### Yapılacak İş
Aşağıdaki, Türk sinemasına ve seyircisine dair gazete yazısını tamamıyla, hiçbir harfini değiştirmeden kopyalayın.

### Kaynak Metin
▬▬▬▬▬▬▬▬▬▬

OLKAN ÖZYURT
Sabah Gazetesi, 16 Ağustos 2014
Biz sinemayı nasıl sevdik? Müge Turan ve Gökhan Akçura bunun izini sürdü ve ortaya İstanbul Modern'de açılacak olan Yüzyıllık Aşk başlıklı sergi çıktı. Sergi 100 yaşındaki Türk sinemasının adeta 'masumiyet müzesi' olacak
Biz sinemayı çok sevdik, sevmeye de devam ediyoruz. Ama bu nasıl bir sevgi? Memlekette kime sorsanız kendince anlatabilir bu sevdayı. Kimi oyuncuların adını anar, kimi yönetmenin. Ama ille de sinema salonlarının ismi zikredilir. Çünkü bu sevda bu salonlarda başlar esas olarak. Işıklar kararır, beyazperdeye düşer görüntüler. Büyülü an başlamıştır. Artık siz, filmle baş başa kalırsınız. Fakat bu tutkulu hal, sinema tarihimizde kendine pek de yer bulmaz. Sinema tarihi yazılırken oyunculardan, yönetmenlerden, akımlardan, dönemler bahsedilir ama nedense seyirci unutulur. Şimdilerde durum farklı mı? Seyirci dediğiniz epeydir box office rakamından ibaret!

▬▬▬▬▬▬▬▬▬▬

### İncelenecek Veriler
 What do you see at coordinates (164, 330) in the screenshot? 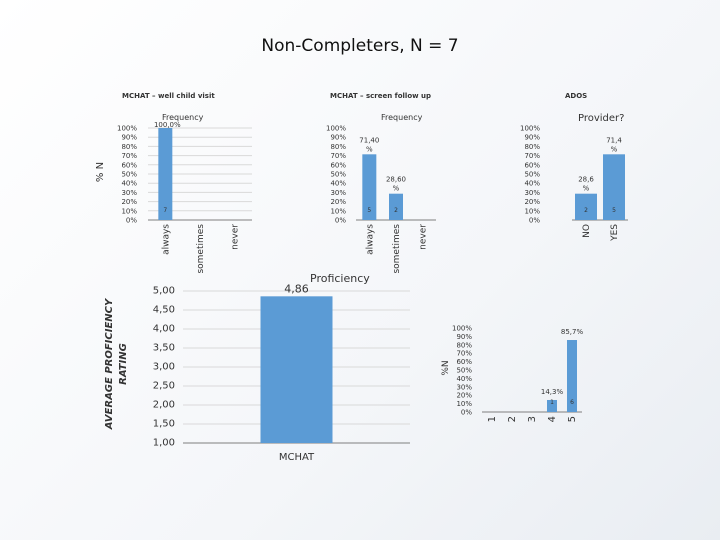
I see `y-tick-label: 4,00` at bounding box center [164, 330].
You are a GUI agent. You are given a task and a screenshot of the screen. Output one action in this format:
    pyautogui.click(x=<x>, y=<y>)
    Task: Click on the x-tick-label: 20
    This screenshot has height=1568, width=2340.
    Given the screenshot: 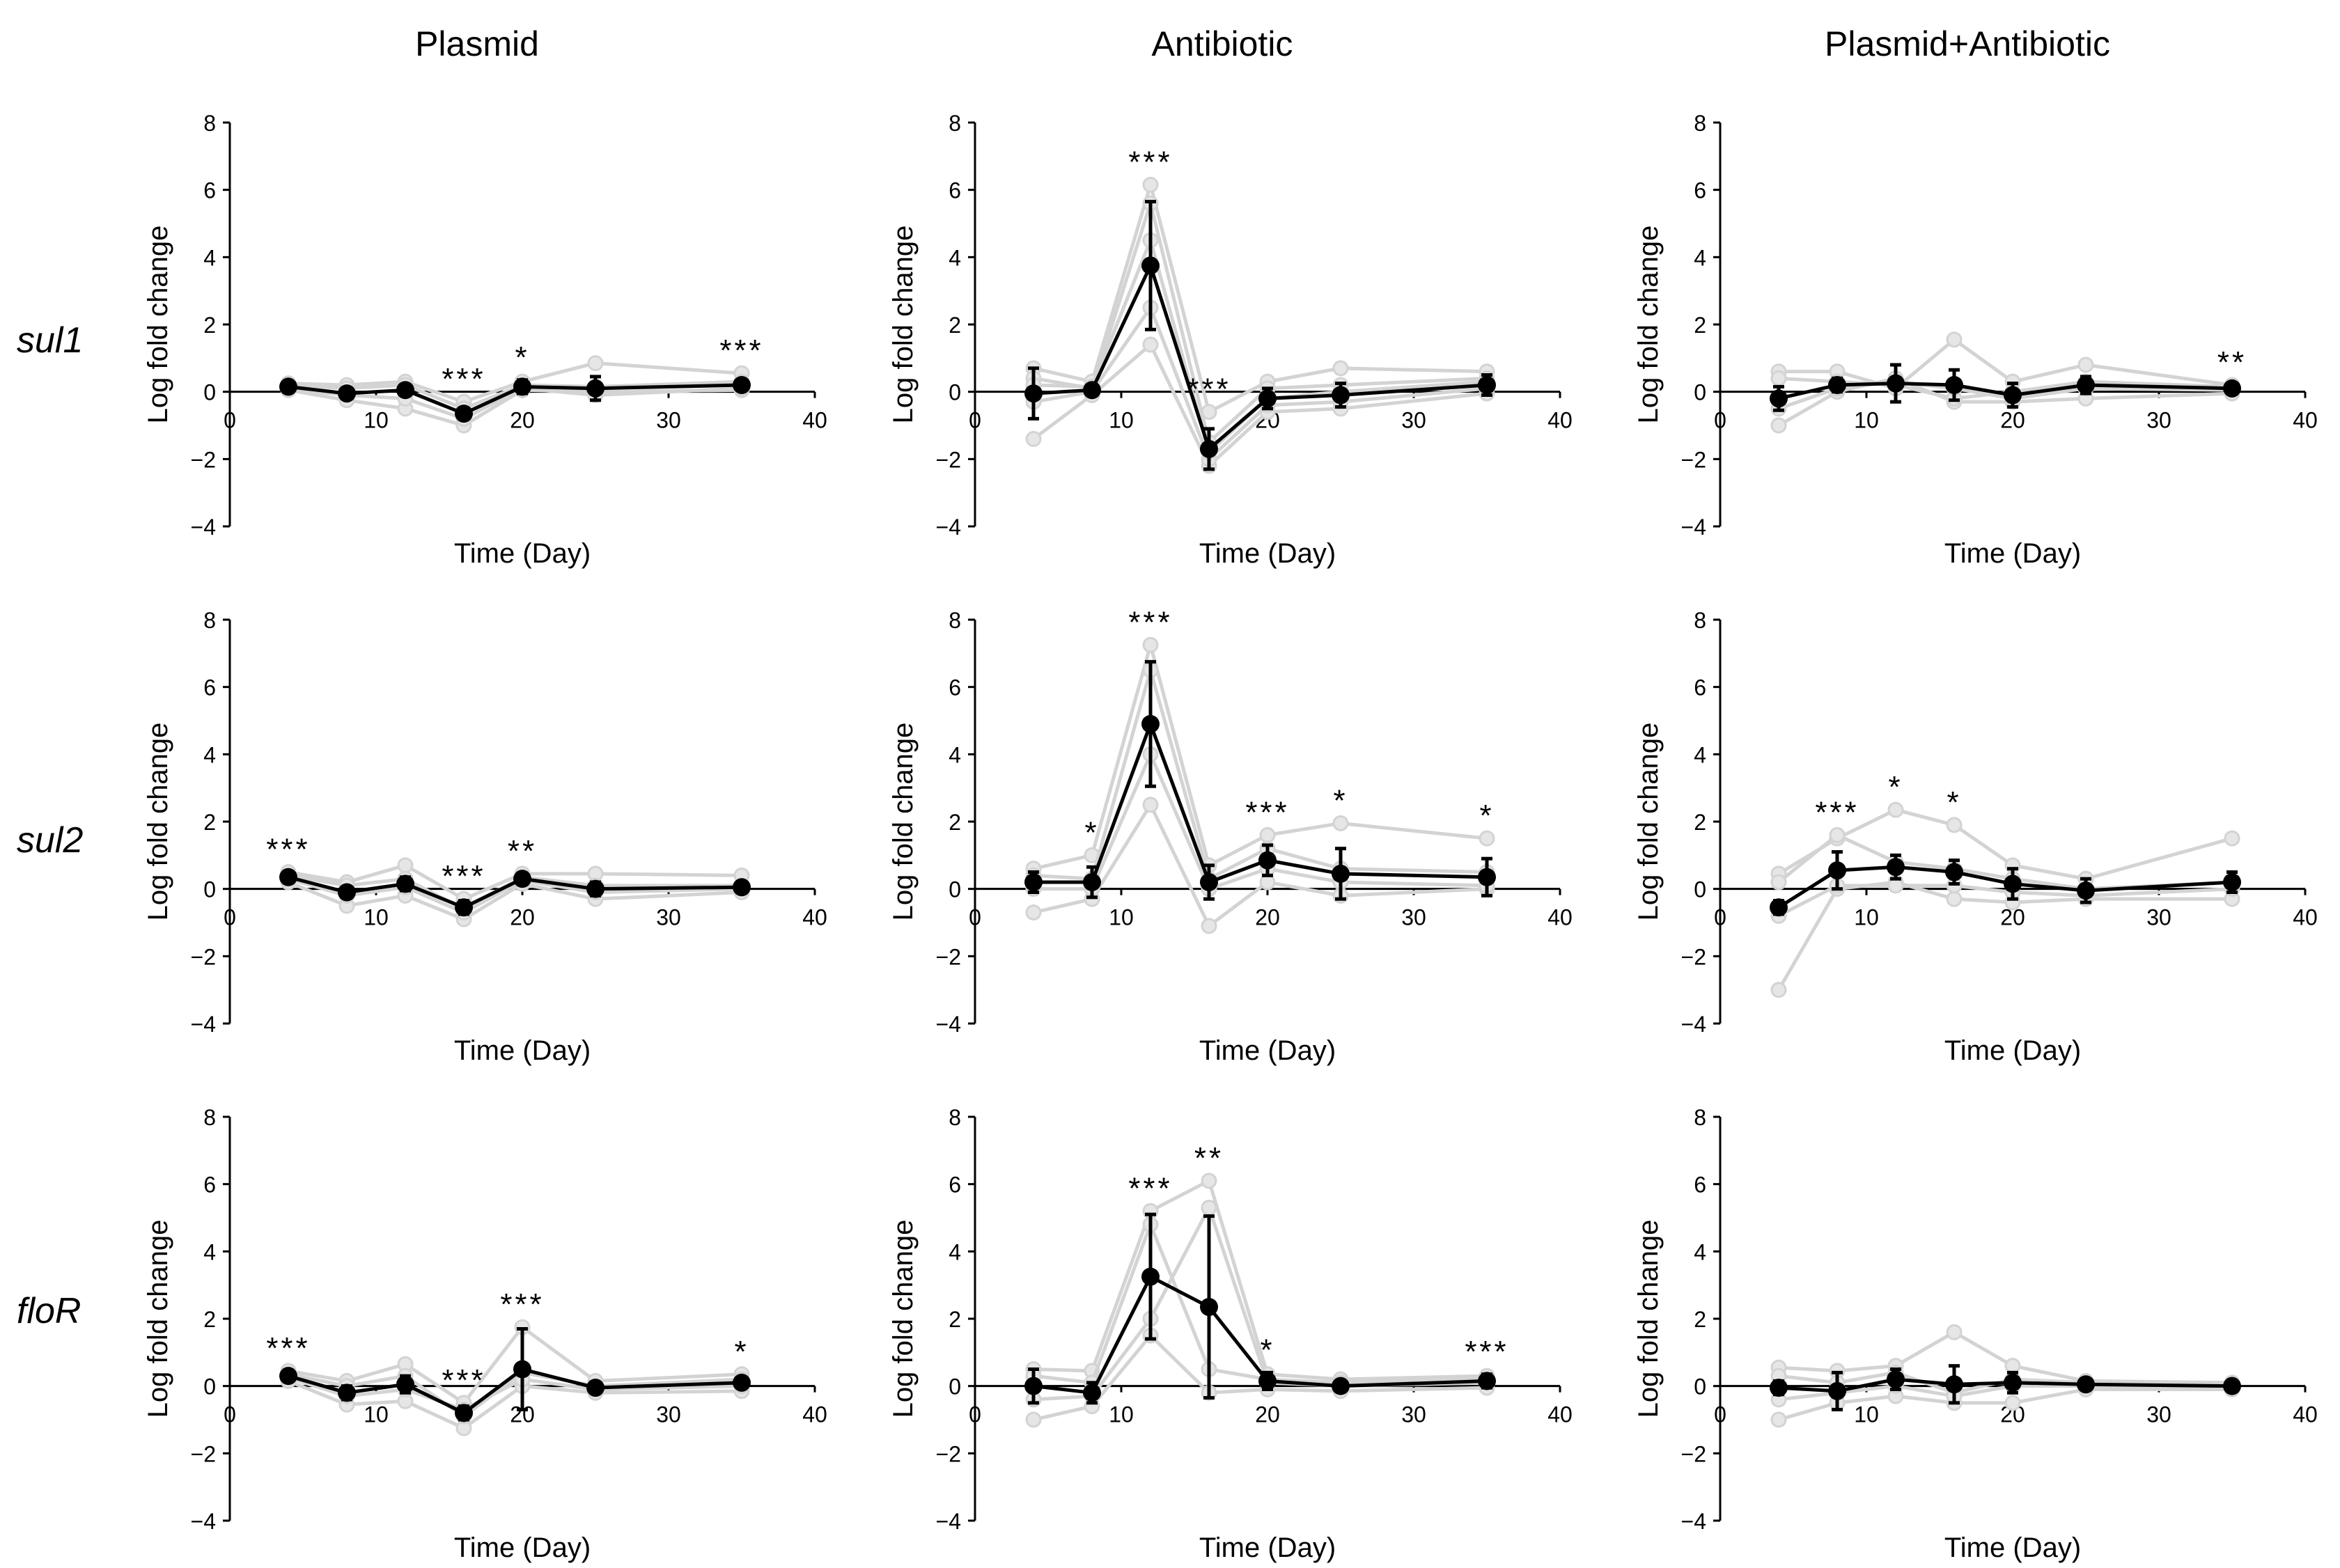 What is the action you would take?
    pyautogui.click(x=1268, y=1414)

▬▬▬▬▬▬▬▬▬▬

### Çözüm
OLKAN ÖZYURT
Sabah Gazetesi, 16 Ağustos 2014
Biz sinemayı nasıl sevdik? Müge Turan ve Gökhan Akçura bunun izini sürdü ve ortaya İstanbul Modern'de açılacak olan Yüzyıllık Aşk başlıklı sergi çıktı. Sergi 100 yaşındaki Türk sinemasının adeta 'masumiyet müzesi' olacak
Biz sinemayı çok sevdik, sevmeye de devam ediyoruz. Ama bu nasıl bir sevgi? Memlekette kime sorsanız kendince anlatabilir bu sevdayı. Kimi oyuncuların adını anar, kimi yönetmenin. Ama ille de sinema salonlarının ismi zikredilir. Çünkü bu sevda bu salonlarda başlar esas olarak. Işıklar kararır, beyazperdeye düşer görüntüler. Büyülü an başlamıştır. Artık siz, filmle baş başa kalırsınız. Fakat bu tutkulu hal, sinema tarihimizde kendine pek de yer bulmaz. Sinema tarihi yazılırken oyunculardan, yönetmenlerden, akımlardan, dönemler bahsedilir ama nedense seyirci unutulur. Şimdilerde durum farklı mı? Seyirci dediğiniz epeydir box office rakamından ibaret!